• _Your task_:
Reproduce every one of the following lines word for word, without changing anything.

===============

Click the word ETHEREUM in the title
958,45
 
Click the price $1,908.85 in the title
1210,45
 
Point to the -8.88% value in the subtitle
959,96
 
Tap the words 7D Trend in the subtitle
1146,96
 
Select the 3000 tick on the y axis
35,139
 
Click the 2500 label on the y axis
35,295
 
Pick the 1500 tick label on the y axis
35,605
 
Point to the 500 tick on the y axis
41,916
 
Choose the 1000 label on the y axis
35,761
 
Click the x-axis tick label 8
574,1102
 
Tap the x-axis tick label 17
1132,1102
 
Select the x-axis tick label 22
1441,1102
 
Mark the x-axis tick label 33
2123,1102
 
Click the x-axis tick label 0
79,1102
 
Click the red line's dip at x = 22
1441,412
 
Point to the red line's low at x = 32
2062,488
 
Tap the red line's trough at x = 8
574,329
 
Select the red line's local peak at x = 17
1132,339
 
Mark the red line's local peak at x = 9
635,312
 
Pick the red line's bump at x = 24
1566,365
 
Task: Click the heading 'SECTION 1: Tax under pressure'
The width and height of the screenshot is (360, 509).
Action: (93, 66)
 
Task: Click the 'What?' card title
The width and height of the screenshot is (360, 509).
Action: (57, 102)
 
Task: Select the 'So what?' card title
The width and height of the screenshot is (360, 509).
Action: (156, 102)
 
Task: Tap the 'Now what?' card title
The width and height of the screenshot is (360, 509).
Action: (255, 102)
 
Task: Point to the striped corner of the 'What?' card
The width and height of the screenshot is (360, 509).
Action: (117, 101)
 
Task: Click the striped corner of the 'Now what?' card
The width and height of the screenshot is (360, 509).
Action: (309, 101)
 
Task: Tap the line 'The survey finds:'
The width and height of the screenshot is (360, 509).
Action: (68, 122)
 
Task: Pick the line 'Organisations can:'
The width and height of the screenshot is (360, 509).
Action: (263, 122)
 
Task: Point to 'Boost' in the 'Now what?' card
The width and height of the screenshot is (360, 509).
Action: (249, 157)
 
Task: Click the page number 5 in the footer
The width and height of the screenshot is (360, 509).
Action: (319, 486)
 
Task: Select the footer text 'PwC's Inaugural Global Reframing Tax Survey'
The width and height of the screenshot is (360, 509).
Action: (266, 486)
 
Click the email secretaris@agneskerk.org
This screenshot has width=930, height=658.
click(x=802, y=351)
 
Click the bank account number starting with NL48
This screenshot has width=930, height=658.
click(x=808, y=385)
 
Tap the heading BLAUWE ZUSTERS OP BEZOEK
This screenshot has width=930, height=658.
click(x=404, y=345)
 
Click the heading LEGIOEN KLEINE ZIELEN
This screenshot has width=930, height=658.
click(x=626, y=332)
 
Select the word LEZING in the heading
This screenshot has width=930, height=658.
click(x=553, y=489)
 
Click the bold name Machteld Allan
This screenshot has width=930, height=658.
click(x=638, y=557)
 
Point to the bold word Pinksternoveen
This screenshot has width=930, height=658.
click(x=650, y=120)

===============

• _Answer to this problem_:
Click the word ETHEREUM in the title
958,45
 
Click the price $1,908.85 in the title
1210,45
 
Point to the -8.88% value in the subtitle
959,96
 
Tap the words 7D Trend in the subtitle
1146,96
 
Select the 3000 tick on the y axis
35,139
 
Click the 2500 label on the y axis
35,295
 
Pick the 1500 tick label on the y axis
35,605
 
Point to the 500 tick on the y axis
41,916
 
Choose the 1000 label on the y axis
35,761
 
Click the x-axis tick label 8
574,1102
 
Tap the x-axis tick label 17
1132,1102
 
Select the x-axis tick label 22
1441,1102
 
Mark the x-axis tick label 33
2123,1102
 
Click the x-axis tick label 0
79,1102
 
Click the red line's dip at x = 22
1441,412
 
Point to the red line's low at x = 32
2062,488
 
Tap the red line's trough at x = 8
574,329
 
Select the red line's local peak at x = 17
1132,339
 
Mark the red line's local peak at x = 9
635,312
 
Pick the red line's bump at x = 24
1566,365
 
Task: Click the heading 'SECTION 1: Tax under pressure'
The width and height of the screenshot is (360, 509).
Action: (93, 66)
 
Task: Click the 'What?' card title
The width and height of the screenshot is (360, 509).
Action: (57, 102)
 
Task: Select the 'So what?' card title
The width and height of the screenshot is (360, 509).
Action: (156, 102)
 
Task: Tap the 'Now what?' card title
The width and height of the screenshot is (360, 509).
Action: (255, 102)
 
Task: Point to the striped corner of the 'What?' card
The width and height of the screenshot is (360, 509).
Action: (117, 101)
 
Task: Click the striped corner of the 'Now what?' card
The width and height of the screenshot is (360, 509).
Action: (309, 101)
 
Task: Tap the line 'The survey finds:'
The width and height of the screenshot is (360, 509).
Action: (68, 122)
 
Task: Pick the line 'Organisations can:'
The width and height of the screenshot is (360, 509).
Action: (263, 122)
 
Task: Point to 'Boost' in the 'Now what?' card
The width and height of the screenshot is (360, 509).
Action: (249, 157)
 
Task: Click the page number 5 in the footer
The width and height of the screenshot is (360, 509).
Action: (319, 486)
 
Task: Select the footer text 'PwC's Inaugural Global Reframing Tax Survey'
The width and height of the screenshot is (360, 509).
Action: (266, 486)
 
Click the email secretaris@agneskerk.org
This screenshot has width=930, height=658.
click(x=802, y=351)
 
Click the bank account number starting with NL48
This screenshot has width=930, height=658.
click(x=808, y=385)
 
Tap the heading BLAUWE ZUSTERS OP BEZOEK
This screenshot has width=930, height=658.
click(x=404, y=345)
 
Click the heading LEGIOEN KLEINE ZIELEN
This screenshot has width=930, height=658.
click(x=626, y=332)
 
Select the word LEZING in the heading
This screenshot has width=930, height=658.
click(x=553, y=489)
 
Click the bold name Machteld Allan
This screenshot has width=930, height=658.
click(x=638, y=557)
 
Point to the bold word Pinksternoveen
This screenshot has width=930, height=658.
click(x=650, y=120)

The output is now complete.